One approach is to dive into the algorithmic details of the P1 CPU hog and explore parallelization options for the beast. Assume that we are lucky and we discover that we are able to divide and conquer the P1 oinker into 5 equi-hungry sub-algorithms as shown below. In this case, assuming that we can allocate each process to its own CPU (multi-core or separate boxes), then we may be done solving the problem at the application layer. No?

Do you detect any major conceptual holes in this blarticle?

Machine Age Thinking, Systems Age Thinking

December 1, 2009 Leave a comment

In Ackoff’s Best, Mr. Russell Ackoff states the following

…Machine-Age thinking: (1) decomposition of that which is to be explained, (2) explanation  of the behavior or properties of the parts taken separately,  and (3) aggregating these explanations into an explanation of the whole.  This third step, of course, is synthesis.

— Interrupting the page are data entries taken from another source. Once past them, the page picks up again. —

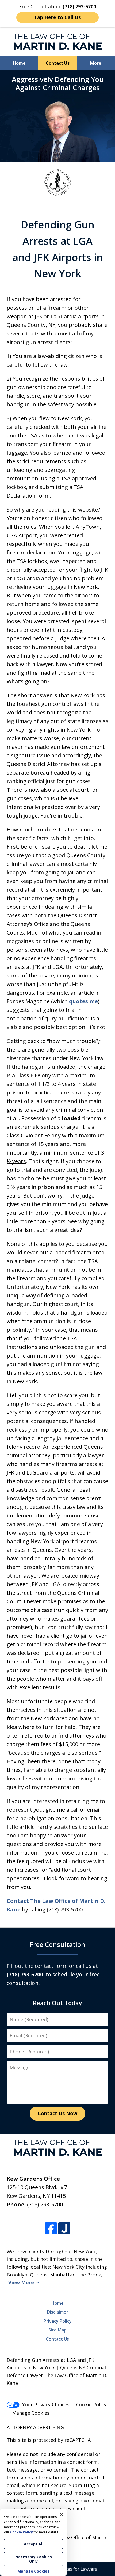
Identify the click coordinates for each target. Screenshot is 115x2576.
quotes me (83, 1001)
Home (19, 63)
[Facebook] (51, 2228)
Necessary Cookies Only (33, 2559)
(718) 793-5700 (45, 2204)
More (95, 63)
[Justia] (64, 2228)
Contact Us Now (57, 2113)
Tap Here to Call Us (57, 17)
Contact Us (58, 63)
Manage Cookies (30, 2413)
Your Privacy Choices (46, 2404)
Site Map (57, 2330)
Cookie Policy (91, 2404)
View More (21, 2282)
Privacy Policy (58, 2321)
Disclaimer (57, 2312)
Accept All (33, 2543)
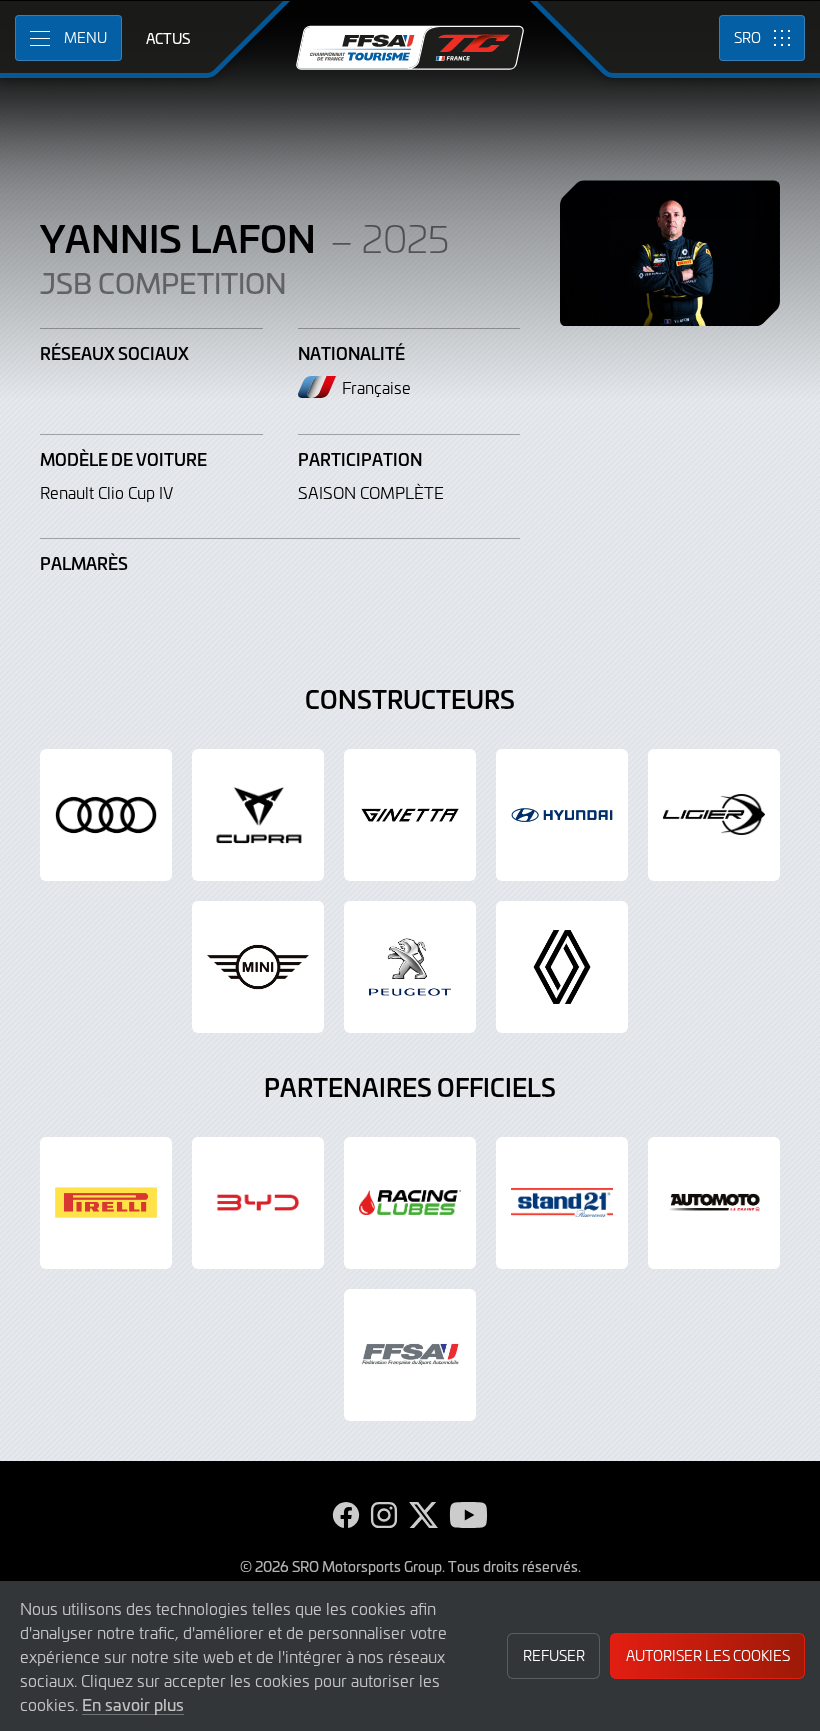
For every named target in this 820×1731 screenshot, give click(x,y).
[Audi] (106, 815)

The figure below models the classical machine age, mechanistic thinking process described by Ackoff. The problem with this antiquated method of yesteryear is that it doesn’t work very well for systems of any appreciable complexity – especially large socio-technical systems (every one of which is mind-boggingly complex). During the decomposition phase, the interactions between the parts that animate the “thing to be explained” are lost in the freakin’ ether. Even more importantly, the external environment in which the “thing to be explained” lives and interacts is nowhere to be found. This is a huge mistake because the containing environment always has a profound effect on the behavior of the system as a whole.

Mr. Ackoff professes that the antidote to mechanistic thinking is……. system thinking (duh!):

In the systems approach there are also three steps:

1. Identify a containing whole (system) of which the thing to be explained   is a part.

2. Explain the behavior or properties of the containing whole.

3. Then explain the behavior or properties of the thing to be explained  in terms of its role(s) or function(s) within its containing  whole.

Note that in this sequence, synthesis precedes analysis.

The figure below graphically depicts the systems thinking process. Note that the relationships between the “thing to be explained” and its containing whole are first class citizens in this mode of thinking.

One of the primary reasons why we seek to understand systems is so that we can diagnose and solve problems that arise within established systems; or to design new systems to solve problems that need to be controlled or ameliorated. By applying the wrong thinking style to  a system problem, the cure often ends up being worse than the disease. D’oh!